Моя маленькая шутка может оказаться вполне серьезной. Когда они твердо встанут на путь истинный и начнут думать о канонизации, я уверен, что Вероника возглавит список. Вместе с одним из потомков Игнациуса несомненного сторонника Сатаны.

В. пришла ко мне вечером огорченной. Они с Павлом снова этим занимались. Такой груз вины слишком тяжел для дитяти. Она почти видит его как огромного, белого зверя рыкающего, который хочет пожрать ее. В течение нескольких часов мы обсуждали Сатану и все его искушения.
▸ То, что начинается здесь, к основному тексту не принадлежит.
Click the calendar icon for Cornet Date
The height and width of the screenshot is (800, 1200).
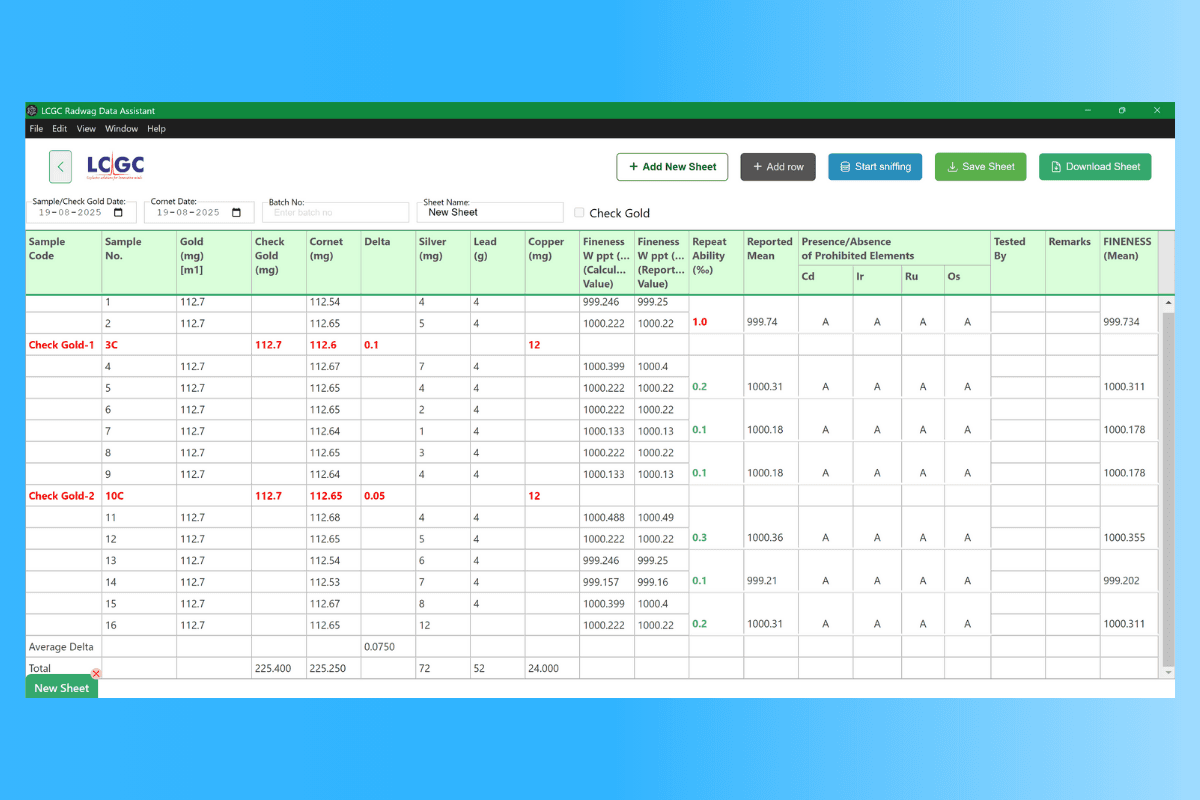point(235,212)
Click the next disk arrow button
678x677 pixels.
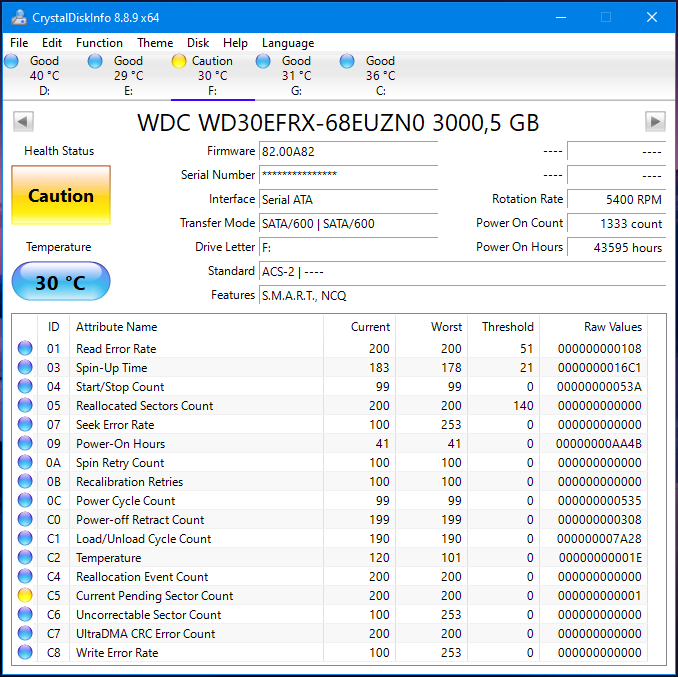[x=655, y=122]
В. выразила желание стать сестрой. Я объяснил, что на сегодня не существует установленного порядка пострижения. Она поговорит с другими девушками, и если окажется, что такое желание достаточно распространено, то я предприму со своей стороны некоторые шаги. Возможно, это будет письмо к Епископу. Хотя моя латыть так неуклюжа…

Агнцы Божьи, — подумал Профейн. Как обращался к ним отец Фэринг на проповеди, — "крысы Божьи"? Как оправдывал он ежедневное убийство троих из их числа? Что бы он подумал обо мне или об Аллигаторном патруле? Профейн проверил работу винтовки. Здесь, в Приходе, закоулки и повороты не менее замысловаты, чем в катакомбах времен раннего христианства. Бесполезно рисковать выстрелом. Не здесь. А может, не только поэтому?

Спину ломило. Он ужасно устал и начал спрашивать себя — сколько это будет продолжаться? Столько он не преследовал ни одного аллигатора. Он остановился на секунду и прислушался. Ни звука, — лишь смутный плеск воды. Анхель уже не придет. Он вздохнул и вновь двинулся по направлению к речке. Аллигатор что-то бормотал, пускал пузыри и тихо покряхтывал. Может, он разговаривает? — подумал Профейн. — Обращается ко мне? Он продолжал петлять, чувствуя, что вскоре просто свалится с ног и позволит потоку вынести себя из трубы вместе с порнографическими открытками, кофейной гущей, презервативами, использованными и целыми, и с дерьмом вверх по цистерне в Ист-Ривер, а потом его приливной волной прибьет к каменистым берегам лесов Квинза. К черту этого аллигатора и эту охоту, здесь — где стены исписаны легендами. Это — не место для убийств. Он чувствовал на себе взгляды крысиных призраков и внимательно вглядывался вперед, содрогаясь при мысли о 36-дюймовой трубе склепе отца Фэринга. Пытался заткнуть уши, чтобы не услышать ультразвуковой писк Вероники — былой любви святого отца.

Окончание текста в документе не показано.